# Document:
────────────────────────────────────────

[Rd] [External] Re: rpois(9, 1e10)

Martin Maechler m@ech|er @end|ng |rom @t@t@m@th@ethz@ch
Mon Jan 20 10:26:47 CET 2020


>>>>> Spencer Graves 
>>>>>     on Sun, 19 Jan 2020 21:35:04 -0600 writes:

    > Thanks to Luke and Avi for their comments.  I wrapped "round" around the 
    > call to "rnorm" inside my "rpois.".  For "lambda" really big, that 
    > "round" won't do anything.  However, it appears to give integers in 
    > floating point representation that are larger than 
    > .Machine$integer.max.  That sounds very much like what someone would 
    > want.  Spencer

Coming late here -- after enjoying a proper weekend ;-) --

I have been agreeing (with Spencer, IIUC) on this for a long
time (~ 3 yrs, or more?), namely that I've come to see it as a
"design bug" that  rpois() {and similar} must return return typeof() "integer".

More strongly, I'm actually pretty convinced they should return
(integer-valued) double instead of NA_integer_   and for that
reason should always return double: 
Even if we have (hopefully) a native 64bit integer in R,
2^64 is still teeny tiny compared .Machine$double.max

(and then maybe we'd have .Machine$longdouble.max  which would
 be considerably larger than double.max unless on Windows, where
 the wise men at Microsoft decided to keep their workload simple
 by defining "long double := double" - as 'long double'
 unfortunately is not well defined by C standards) 

Martin

    > On 2020-01-19 21:00, Tierney, Luke wrote:
    >> R uses the C 'int' type for its integer data and that is pretty much
    >> universally 32 bit these days. In fact R wont' compile if it is not.
    >> That means the range for integer data is the integers in [-2^31,
    >> +2^31).

────────────────────────────────────────

# Data:
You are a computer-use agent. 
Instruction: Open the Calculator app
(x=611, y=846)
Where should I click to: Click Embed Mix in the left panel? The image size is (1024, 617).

────────────────────────────────────────

# Problems to work on:
[A] Answer these from the rpois thread:
(i) What did Spencer wrap around the call to "rnorm"?
(ii) On Windows, how did Microsoft define "long double"?
(iii) What C type does R use for its integer data?
[B] Which people does the rpois thread name? List all of them.

# Outputs by task:
[A]
(i) "round"
(ii) As double ("long double := double")
(iii) The C 'int' type

[B] Martin Maechler, Spencer Graves, Luke Tierney, Avi